On 6 April 2017, the new Lifetime Isa (Lisa) was launched, which is very similar to the Help to Buy Isa, in that savings are topped up with a 25% bonus. However, the new Lisa allows individuals to save up to £4,000 a year towards the purchase of their first home as well as for retirement. You must be over 18 and under 40 to open a Lisa.
If you’re the right age, you can have both a Help to Buy Isa and a Lifetime Isa, and pay the maximum amount into both. However, if you used the Lisa bonus towards your first home, you could not claim a bonus on the Help to Buy Isa too. The bonus will only be paid on one of your Isas. If you retained funds in your Help to Buy Isa, they would still earn interest and could still be used towards buying your fi rst home. Yes, you could consider transferring your Help to Buy Isa to a new Lifetime Isa, but certain rules apply.
If you transfer the value of your Help to Buy Isa (as valued at 5 April 2017) to the Lifetime Isa in the 2017/18 tax year, it will not count towards your Lifetime Isa allowance of £4,000 and you will receive the 25% bonus on the transfer value. You must do this by 5 April 2018.
Going forward, any further transfers from a Help to Buy Isa will receive the bonus, but will count towards your Lifetime Isa allowance. For example, if you put £1,000 in your Help to Buy Isa after 6 April 2017 and then transferred this to a Lisa, you will only be able to add £3,000 more to your Lisa.

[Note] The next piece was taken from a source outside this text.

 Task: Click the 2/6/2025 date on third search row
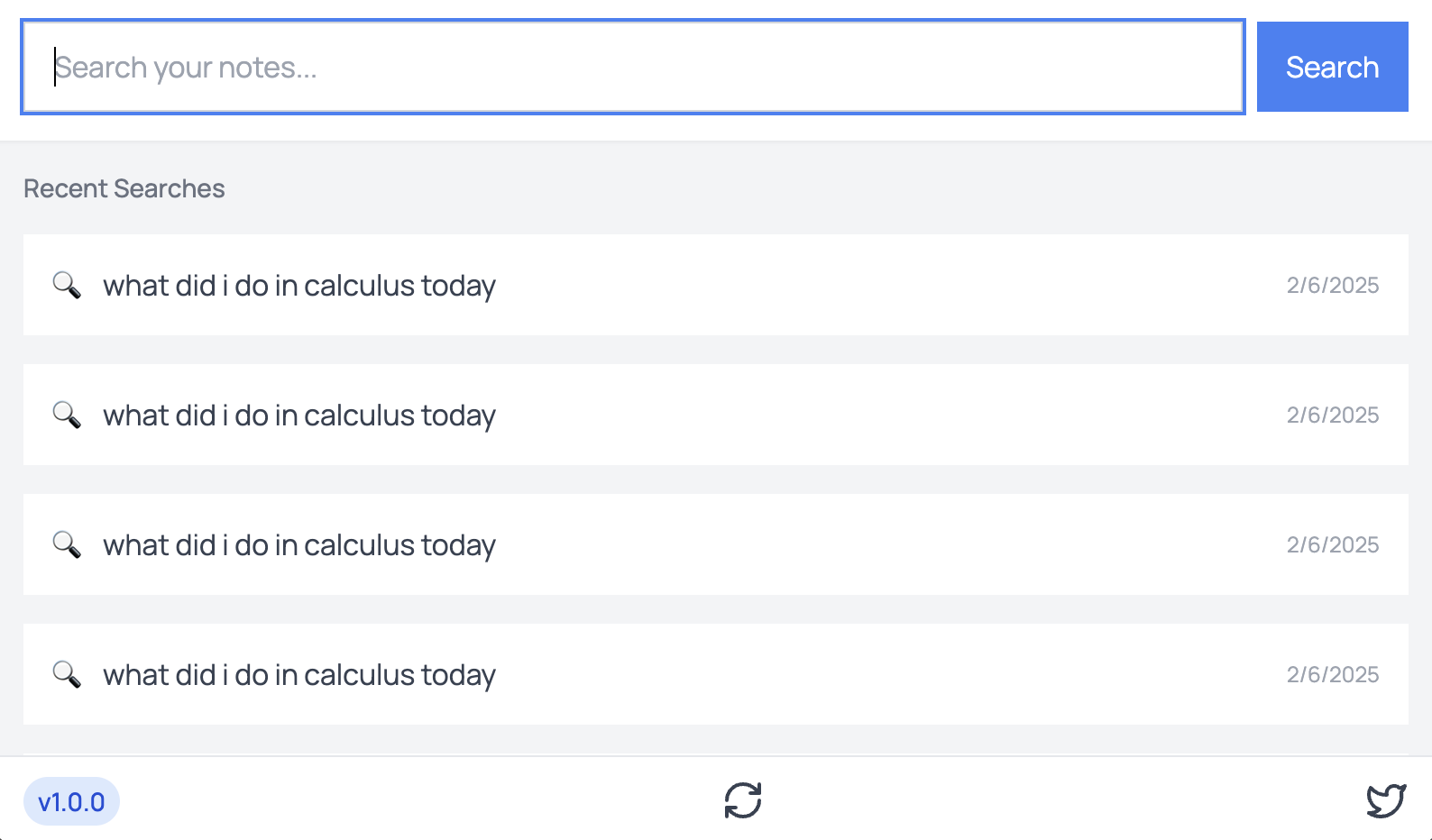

There are currently very few Lisa providers and potentially many people in a similar position, who may be planning to transfer Help to Buy Isas by the deadline date. This high demand could cause a delay with transfer applications, so if you are keen to keep your 2018/2019 Lisa allowance intact, you may want to consider transferring 2016/2017 or earlier contributions before 5 April 2018 to avoid missing the deadline.
Lisa Vaughan is a chartered financial planner at Fogwill & Jones
The best Help to Buy Isas and Lifetime Isas
When it comes to Help to Buy Isas, you have plenty of choice with numerous high street banks and building societies offering the accounts. The best rate available to all at present is 2.27% from Barclays. This account has a minimum initial deposit of £1, allows transfers in and can be managed online, in branch or over the phone.
The next best Help to Buy Isa rate is 2.25% from Buckinghamshire Building Society, followed by several banks and building societies including Nationwide, Halifax and NatWest, with an Isa paying 2%.
If you are aged 18 to 39 and are looking for a cash Lifetime Isa (Lisa), you only have one choice at the moment: Skipton Building Society. The online-only account has an interest rate of 0.5%, the minimum opening balance is £1 and it accepts transfers from Help to Buy Isas.
If you are planning on investing for the long-term, the stock market historically outperforms cash so consider one of the investment Lisas offered by investment firms Hargreaves Lansdown, Nutmeg, and the Share Centre. When choosing an investment Lisa, make sure you compare the range of investments available as well as the fees and charges each provider levies.